Jan 20, 2025 - 12:52
 0
Error Budgets in Practice: A Data-Driven Approach to Risk and Release Management

Why Error Budgets?

CoinGecko offers API services to our customers. There are 2 types of APIs that we provide, Public API and Pro API. For Pro API, we are bound with tight service-level agreements (SLA) to our customers. These SLAs are important for us to ensure customer satisfaction and trust in the platform.

We visualized the risk metrics to categorize risk categories into severities that may impose danger to our SLAs. Instead of settling for availability goals like 99.9% or 99.95%, we strive for tangible information to determine to ensure that our goals remain realistic.

In this article, we will discuss the process behind measuring and managing a reliable uptime SLA. How do we track, analyse and understand risks before reaching a conclusion for our SLA?

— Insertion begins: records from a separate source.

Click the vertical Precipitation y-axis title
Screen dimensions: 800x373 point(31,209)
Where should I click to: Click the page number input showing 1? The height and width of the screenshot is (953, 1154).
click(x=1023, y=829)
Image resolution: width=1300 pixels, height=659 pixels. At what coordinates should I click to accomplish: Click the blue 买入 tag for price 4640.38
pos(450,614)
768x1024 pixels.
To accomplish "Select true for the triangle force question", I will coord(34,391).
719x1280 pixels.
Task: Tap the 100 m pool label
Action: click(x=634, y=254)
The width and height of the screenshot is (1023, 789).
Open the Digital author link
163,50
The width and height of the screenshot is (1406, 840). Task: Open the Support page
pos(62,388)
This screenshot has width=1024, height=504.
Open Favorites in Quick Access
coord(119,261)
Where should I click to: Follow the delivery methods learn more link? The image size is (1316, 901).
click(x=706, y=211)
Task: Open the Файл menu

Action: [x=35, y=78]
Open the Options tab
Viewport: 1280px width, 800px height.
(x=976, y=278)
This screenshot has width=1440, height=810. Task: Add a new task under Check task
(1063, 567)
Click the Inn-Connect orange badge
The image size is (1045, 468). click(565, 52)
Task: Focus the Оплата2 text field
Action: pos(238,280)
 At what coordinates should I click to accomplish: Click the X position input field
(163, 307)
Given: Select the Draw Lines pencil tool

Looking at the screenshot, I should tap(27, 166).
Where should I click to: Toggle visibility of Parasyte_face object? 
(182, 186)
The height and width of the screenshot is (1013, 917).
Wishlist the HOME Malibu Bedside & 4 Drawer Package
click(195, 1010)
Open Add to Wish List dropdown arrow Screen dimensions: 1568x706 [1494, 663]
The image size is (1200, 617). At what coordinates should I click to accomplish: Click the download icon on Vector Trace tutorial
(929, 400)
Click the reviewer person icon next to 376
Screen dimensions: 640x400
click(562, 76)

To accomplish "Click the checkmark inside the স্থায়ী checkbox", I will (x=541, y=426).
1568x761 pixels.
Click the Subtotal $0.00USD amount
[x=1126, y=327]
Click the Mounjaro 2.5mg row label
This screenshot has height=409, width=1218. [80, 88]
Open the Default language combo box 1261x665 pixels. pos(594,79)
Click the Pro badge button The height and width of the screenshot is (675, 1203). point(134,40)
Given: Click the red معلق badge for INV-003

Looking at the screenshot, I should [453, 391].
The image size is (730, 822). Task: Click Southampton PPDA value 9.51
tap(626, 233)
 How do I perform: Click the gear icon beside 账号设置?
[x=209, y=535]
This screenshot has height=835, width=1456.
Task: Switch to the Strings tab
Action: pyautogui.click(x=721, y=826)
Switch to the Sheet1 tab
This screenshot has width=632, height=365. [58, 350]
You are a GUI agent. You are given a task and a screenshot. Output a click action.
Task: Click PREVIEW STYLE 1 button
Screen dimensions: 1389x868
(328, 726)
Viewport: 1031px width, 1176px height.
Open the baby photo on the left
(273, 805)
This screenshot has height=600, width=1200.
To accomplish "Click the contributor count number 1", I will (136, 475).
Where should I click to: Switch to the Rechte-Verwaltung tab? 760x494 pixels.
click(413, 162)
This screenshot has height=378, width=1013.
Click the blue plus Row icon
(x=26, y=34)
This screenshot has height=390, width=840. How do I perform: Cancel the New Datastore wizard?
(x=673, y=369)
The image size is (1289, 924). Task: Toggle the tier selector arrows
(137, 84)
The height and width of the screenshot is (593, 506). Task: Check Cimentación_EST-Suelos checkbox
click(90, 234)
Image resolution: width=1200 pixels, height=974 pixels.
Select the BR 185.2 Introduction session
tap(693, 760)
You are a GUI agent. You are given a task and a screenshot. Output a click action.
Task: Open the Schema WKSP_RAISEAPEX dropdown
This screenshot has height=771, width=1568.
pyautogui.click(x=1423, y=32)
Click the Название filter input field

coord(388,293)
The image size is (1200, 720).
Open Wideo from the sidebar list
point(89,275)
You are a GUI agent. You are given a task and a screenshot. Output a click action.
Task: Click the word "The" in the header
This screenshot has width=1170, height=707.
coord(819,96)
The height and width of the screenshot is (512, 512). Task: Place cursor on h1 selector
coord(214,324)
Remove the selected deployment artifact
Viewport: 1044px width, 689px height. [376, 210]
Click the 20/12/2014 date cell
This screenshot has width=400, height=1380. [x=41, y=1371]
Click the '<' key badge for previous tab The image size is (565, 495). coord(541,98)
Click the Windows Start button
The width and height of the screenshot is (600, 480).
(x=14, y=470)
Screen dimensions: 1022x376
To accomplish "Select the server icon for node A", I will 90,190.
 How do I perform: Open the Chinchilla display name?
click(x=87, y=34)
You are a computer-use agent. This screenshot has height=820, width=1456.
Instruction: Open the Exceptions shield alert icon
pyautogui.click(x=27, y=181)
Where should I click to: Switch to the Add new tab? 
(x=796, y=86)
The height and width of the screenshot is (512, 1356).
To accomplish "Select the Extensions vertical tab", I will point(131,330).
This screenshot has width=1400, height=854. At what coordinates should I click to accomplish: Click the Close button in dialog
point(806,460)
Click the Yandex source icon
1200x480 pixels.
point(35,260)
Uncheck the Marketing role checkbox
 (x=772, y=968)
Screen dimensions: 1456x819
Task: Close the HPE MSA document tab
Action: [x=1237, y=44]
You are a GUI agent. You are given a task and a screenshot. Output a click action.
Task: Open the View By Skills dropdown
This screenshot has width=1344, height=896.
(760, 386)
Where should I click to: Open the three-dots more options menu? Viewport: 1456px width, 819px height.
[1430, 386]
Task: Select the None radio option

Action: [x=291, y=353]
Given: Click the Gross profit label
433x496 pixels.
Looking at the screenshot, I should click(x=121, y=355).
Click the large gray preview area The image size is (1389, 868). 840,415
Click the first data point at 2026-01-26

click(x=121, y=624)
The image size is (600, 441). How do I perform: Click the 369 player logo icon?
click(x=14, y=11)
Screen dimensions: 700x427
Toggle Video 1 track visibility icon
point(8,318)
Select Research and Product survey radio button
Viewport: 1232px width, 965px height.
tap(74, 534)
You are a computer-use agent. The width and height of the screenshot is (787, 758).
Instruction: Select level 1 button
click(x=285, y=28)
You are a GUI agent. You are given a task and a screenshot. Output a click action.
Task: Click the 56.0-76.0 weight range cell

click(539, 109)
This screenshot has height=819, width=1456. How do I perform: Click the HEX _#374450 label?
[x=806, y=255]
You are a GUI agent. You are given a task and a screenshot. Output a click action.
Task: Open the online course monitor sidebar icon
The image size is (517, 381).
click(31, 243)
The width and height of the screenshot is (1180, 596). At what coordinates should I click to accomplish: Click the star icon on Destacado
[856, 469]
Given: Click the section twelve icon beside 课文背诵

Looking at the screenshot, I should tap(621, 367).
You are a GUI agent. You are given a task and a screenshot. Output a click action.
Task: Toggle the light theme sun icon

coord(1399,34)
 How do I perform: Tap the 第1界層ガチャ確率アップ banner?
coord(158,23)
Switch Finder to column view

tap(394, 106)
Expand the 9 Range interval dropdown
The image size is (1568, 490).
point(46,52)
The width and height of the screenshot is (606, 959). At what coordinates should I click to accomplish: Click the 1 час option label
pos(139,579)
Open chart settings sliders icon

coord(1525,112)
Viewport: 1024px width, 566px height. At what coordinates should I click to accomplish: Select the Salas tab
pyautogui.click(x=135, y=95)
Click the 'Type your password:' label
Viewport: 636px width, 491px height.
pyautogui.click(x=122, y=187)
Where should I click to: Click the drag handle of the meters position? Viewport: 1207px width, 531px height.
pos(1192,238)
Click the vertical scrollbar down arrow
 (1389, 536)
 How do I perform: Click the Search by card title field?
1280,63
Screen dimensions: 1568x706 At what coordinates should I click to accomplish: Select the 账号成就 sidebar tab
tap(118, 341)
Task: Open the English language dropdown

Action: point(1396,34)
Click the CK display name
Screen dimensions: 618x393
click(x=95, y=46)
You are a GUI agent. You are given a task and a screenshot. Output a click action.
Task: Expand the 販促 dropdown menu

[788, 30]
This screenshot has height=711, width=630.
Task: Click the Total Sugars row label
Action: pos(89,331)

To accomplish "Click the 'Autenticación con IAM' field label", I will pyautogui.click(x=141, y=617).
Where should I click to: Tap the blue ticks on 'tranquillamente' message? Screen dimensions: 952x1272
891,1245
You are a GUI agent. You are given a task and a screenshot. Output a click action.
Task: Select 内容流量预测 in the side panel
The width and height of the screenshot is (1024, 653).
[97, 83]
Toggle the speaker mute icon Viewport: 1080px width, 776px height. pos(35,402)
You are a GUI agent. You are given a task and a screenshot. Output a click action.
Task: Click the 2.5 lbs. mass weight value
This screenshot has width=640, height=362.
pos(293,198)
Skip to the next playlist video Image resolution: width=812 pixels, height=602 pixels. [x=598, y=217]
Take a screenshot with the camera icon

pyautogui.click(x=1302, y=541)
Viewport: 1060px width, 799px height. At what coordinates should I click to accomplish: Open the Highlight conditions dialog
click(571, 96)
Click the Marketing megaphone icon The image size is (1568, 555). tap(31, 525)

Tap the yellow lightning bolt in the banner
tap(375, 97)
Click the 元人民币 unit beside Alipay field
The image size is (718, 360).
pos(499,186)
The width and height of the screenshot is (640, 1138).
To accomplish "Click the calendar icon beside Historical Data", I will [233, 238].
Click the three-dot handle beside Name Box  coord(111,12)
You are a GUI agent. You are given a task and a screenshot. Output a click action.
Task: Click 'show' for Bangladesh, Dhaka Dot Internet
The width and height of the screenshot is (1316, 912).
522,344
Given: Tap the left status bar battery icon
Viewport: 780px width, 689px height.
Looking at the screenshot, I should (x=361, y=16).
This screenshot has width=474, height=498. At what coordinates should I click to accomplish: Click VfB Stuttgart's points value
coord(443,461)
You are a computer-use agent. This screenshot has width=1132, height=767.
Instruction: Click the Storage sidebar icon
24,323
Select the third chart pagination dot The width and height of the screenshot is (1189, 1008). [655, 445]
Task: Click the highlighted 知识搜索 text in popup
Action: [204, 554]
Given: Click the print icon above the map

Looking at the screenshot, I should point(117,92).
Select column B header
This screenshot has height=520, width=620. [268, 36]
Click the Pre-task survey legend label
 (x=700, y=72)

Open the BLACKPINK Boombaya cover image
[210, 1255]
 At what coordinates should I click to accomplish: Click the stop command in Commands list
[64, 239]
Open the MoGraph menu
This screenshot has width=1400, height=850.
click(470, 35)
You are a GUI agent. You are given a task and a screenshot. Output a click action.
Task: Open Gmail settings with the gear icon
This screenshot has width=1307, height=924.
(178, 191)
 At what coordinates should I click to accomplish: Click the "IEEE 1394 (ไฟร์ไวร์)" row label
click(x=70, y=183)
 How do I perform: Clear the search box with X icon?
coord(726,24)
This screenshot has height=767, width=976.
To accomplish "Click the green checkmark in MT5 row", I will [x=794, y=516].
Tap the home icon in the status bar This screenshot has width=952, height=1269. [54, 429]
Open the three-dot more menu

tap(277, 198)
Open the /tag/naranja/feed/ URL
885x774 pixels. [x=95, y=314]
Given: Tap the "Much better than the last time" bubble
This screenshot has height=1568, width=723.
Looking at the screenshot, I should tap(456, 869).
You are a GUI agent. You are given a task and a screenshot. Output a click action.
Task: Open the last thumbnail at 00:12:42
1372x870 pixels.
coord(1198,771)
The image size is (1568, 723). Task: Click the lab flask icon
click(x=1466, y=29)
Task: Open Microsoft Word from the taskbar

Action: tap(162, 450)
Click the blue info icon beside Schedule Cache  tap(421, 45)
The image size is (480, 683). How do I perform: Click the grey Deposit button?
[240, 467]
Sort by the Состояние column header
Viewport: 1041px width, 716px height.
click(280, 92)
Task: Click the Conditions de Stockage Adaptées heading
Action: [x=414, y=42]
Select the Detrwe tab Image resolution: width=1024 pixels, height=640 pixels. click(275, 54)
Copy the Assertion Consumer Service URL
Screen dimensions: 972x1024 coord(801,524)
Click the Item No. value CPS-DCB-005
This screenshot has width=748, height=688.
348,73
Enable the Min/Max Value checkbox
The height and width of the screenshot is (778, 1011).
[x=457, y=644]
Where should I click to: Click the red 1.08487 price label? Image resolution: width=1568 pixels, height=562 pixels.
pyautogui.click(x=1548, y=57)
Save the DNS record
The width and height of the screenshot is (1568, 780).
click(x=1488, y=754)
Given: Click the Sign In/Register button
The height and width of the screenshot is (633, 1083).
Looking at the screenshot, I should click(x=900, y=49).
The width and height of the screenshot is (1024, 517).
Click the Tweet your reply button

For the ease of understanding, let’s first talk about SLOs and SLAs:-

SLA
Service Level Agreements – agreements with our customers about reliability of our services.

SLO
Service Level Objectives – thresholds that catch an issue before it breaches our SLAs.

SLA and SLO, where it stands - Courtesy of Google
SLA and SLO, where it stands - Courtesy of Google

In other words, we have a higher threshold for SLO compared to SLA. We need to capture any issues before it reaches out to the customer. In terms of uptime, internally, we only allow a lower duration of downtime, x, compared to the external threshold that we set, y duration of downtime. To put it into formula → x < y.

The SLA that we have for our Pro API is 99.9%. That means, for SLO, we have a higher threshold; e.g., 99.95% or 99.99%.

How do we know how much head room that we have before we breach our SLO?

An uptime SLA of 99.9% is equivalent to 43.2 minutes of downtime in a month. A corresponding SLO of 99.95% is equivalent to 21.6 minutes of downtime.

This difference in minutes is also known as Error Budget. This error budget allows us to do maintenance, deployment and improvement towards our application. Engineers only have 21.6 minutes a month to maneuver around when they face problems that cause downtime.

Error Budget is an inverse of SLO. If our SLO is 99.9% availability, our Error Budget is the remaining amount of time (0.1% unavailability).

Availability Table - Courtesy of Google
Availability Table - Courtesy of Google

From the table above, we now understand the unavailability, i.e., the Error Budget, in terms of the time we can afford.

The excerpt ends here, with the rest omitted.